**Consegna**
Riscrivi le righe di tutti i record come tabella Markdown con le colonne «N.» e «Riga». Numera le righe in ordine e tralascia quelle vuote.

Record di localizzazione di parole ed elementi:
=======
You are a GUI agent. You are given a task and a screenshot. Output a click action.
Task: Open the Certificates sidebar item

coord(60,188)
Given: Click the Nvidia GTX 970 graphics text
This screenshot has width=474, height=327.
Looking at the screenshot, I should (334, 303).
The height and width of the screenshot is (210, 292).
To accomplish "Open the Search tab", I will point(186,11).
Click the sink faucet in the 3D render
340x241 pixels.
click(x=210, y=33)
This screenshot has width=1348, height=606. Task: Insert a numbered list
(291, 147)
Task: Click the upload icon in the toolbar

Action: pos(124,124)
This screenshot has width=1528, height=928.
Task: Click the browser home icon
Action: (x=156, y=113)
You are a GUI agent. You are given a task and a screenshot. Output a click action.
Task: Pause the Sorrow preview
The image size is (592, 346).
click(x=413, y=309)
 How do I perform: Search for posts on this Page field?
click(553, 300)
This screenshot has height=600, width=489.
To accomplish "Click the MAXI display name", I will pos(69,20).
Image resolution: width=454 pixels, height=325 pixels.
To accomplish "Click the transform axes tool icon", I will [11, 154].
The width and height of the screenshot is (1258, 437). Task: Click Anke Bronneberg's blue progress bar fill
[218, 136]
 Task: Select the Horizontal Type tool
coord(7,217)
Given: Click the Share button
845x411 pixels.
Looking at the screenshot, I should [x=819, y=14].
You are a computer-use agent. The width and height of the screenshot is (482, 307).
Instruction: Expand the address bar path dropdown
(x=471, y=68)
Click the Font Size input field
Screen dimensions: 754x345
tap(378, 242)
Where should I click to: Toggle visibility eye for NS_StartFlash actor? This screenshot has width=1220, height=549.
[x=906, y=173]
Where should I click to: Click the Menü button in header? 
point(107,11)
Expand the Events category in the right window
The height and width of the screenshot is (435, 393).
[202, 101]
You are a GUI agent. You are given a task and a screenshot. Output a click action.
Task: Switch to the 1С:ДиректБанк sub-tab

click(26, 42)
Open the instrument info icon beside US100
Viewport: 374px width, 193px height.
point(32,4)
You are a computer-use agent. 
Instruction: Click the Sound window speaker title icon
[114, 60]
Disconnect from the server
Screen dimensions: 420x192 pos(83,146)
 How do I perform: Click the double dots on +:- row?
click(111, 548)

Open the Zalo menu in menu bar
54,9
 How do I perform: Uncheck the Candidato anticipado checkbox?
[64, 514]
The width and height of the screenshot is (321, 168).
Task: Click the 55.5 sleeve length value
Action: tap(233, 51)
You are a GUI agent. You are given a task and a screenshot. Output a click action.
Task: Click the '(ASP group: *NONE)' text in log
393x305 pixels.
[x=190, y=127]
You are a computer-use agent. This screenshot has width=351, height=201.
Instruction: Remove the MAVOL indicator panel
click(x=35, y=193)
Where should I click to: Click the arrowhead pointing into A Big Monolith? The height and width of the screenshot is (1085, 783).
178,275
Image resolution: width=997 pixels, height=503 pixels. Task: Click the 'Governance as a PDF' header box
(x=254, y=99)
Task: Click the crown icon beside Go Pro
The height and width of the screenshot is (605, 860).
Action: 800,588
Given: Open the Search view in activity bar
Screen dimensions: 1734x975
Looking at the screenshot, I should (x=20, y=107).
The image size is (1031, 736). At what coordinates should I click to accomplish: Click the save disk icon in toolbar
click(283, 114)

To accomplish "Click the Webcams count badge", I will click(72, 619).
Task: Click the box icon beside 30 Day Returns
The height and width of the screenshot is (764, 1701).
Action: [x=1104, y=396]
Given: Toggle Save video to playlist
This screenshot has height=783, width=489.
=======
**Soluzione**
| N. | Riga |
|---|---|
| 1 | You are a GUI agent. You are given a task and a screenshot. Output a click action. |
| 2 | Task: Open the Certificates sidebar item |
| 3 | coord(60,188) |
| 4 | Given: Click the Nvidia GTX 970 graphics text |
| 5 | This screenshot has width=474, height=327. |
| 6 | Looking at the screenshot, I should (334, 303). |
| 7 | The height and width of the screenshot is (210, 292). |
| 8 | To accomplish "Open the Search tab", I will point(186,11). |
| 9 | Click the sink faucet in the 3D render |
| 10 | 340x241 pixels. |
| 11 | click(x=210, y=33) |
| 12 | This screenshot has width=1348, height=606. Task: Insert a numbered list |
| 13 | (291, 147) |
| 14 | Task: Click the upload icon in the toolbar |
| 15 | Action: pos(124,124) |
| 16 | This screenshot has width=1528, height=928. |
| 17 | Task: Click the browser home icon |
| 18 | Action: (x=156, y=113) |
| 19 | You are a GUI agent. You are given a task and a screenshot. Output a click action. |
| 20 | Task: Pause the Sorrow preview |
| 21 | The image size is (592, 346). |
| 22 | click(x=413, y=309) |
| 23 |  How do I perform: Search for posts on this Page field? |
| 24 | click(553, 300) |
| 25 | This screenshot has height=600, width=489. |
| 26 | To accomplish "Click the MAXI display name", I will pos(69,20). |
| 27 | Image resolution: width=454 pixels, height=325 pixels. |
| 28 | To accomplish "Click the transform axes tool icon", I will [11, 154]. |
| 29 | The width and height of the screenshot is (1258, 437). Task: Click Anke Bronneberg's blue progress bar fill |
| 30 | [218, 136] |
| 31 |  Task: Select the Horizontal Type tool |
| 32 | coord(7,217) |
| 33 | Given: Click the Share button |
| 34 | 845x411 pixels. |
| 35 | Looking at the screenshot, I should [x=819, y=14]. |
| 36 | You are a computer-use agent. The width and height of the screenshot is (482, 307). |
| 37 | Instruction: Expand the address bar path dropdown |
| 38 | (x=471, y=68) |
| 39 | Click the Font Size input field |
| 40 | Screen dimensions: 754x345 |
| 41 | tap(378, 242) |
| 42 | Where should I click to: Toggle visibility eye for NS_StartFlash actor? This screenshot has width=1220, height=549. |
| 43 | [x=906, y=173] |
| 44 | Where should I click to: Click the Menü button in header?  |
| 45 | point(107,11) |
| 46 | Expand the Events category in the right window |
| 47 | The height and width of the screenshot is (435, 393). |
| 48 | [202, 101] |
| 49 | You are a GUI agent. You are given a task and a screenshot. Output a click action. |
| 50 | Task: Switch to the 1С:ДиректБанк sub-tab |
| 51 | click(26, 42) |
| 52 | Open the instrument info icon beside US100 |
| 53 | Viewport: 374px width, 193px height. |
| 54 | point(32,4) |
| 55 | You are a computer-use agent.  |
| 56 | Instruction: Click the Sound window speaker title icon |
| 57 | [114, 60] |
| 58 | Disconnect from the server |
| 59 | Screen dimensions: 420x192 pos(83,146) |
| 60 |  How do I perform: Click the double dots on +:- row? |
| 61 | click(111, 548) |
| 62 | Open the Zalo menu in menu bar |
| 63 | 54,9 |
| 64 |  How do I perform: Uncheck the Candidato anticipado checkbox? |
| 65 | [64, 514] |
| 66 | The width and height of the screenshot is (321, 168). |
| 67 | Task: Click the 55.5 sleeve length value |
| 68 | Action: tap(233, 51) |
| 69 | You are a GUI agent. You are given a task and a screenshot. Output a click action. |
| 70 | Task: Click the '(ASP group: *NONE)' text in log |
| 71 | 393x305 pixels. |
| 72 | [x=190, y=127] |
| 73 | You are a computer-use agent. This screenshot has width=351, height=201. |
| 74 | Instruction: Remove the MAVOL indicator panel |
| 75 | click(x=35, y=193) |
| 76 | Where should I click to: Click the arrowhead pointing into A Big Monolith? The height and width of the screenshot is (1085, 783). |
| 77 | 178,275 |
| 78 | Image resolution: width=997 pixels, height=503 pixels. Task: Click the 'Governance as a PDF' header box |
| 79 | (x=254, y=99) |
| 80 | Task: Click the crown icon beside Go Pro |
| 81 | The height and width of the screenshot is (605, 860). |
| 82 | Action: 800,588 |
| 83 | Given: Open the Search view in activity bar |
| 84 | Screen dimensions: 1734x975 |
| 85 | Looking at the screenshot, I should (x=20, y=107). |
| 86 | The image size is (1031, 736). At what coordinates should I click to accomplish: Click the save disk icon in toolbar |
| 87 | click(283, 114) |
| 88 | To accomplish "Click the Webcams count badge", I will click(72, 619). |
| 89 | Task: Click the box icon beside 30 Day Returns |
| 90 | The height and width of the screenshot is (764, 1701). |
| 91 | Action: [x=1104, y=396] |
| 92 | Given: Toggle Save video to playlist |
| 93 | This screenshot has height=783, width=489. |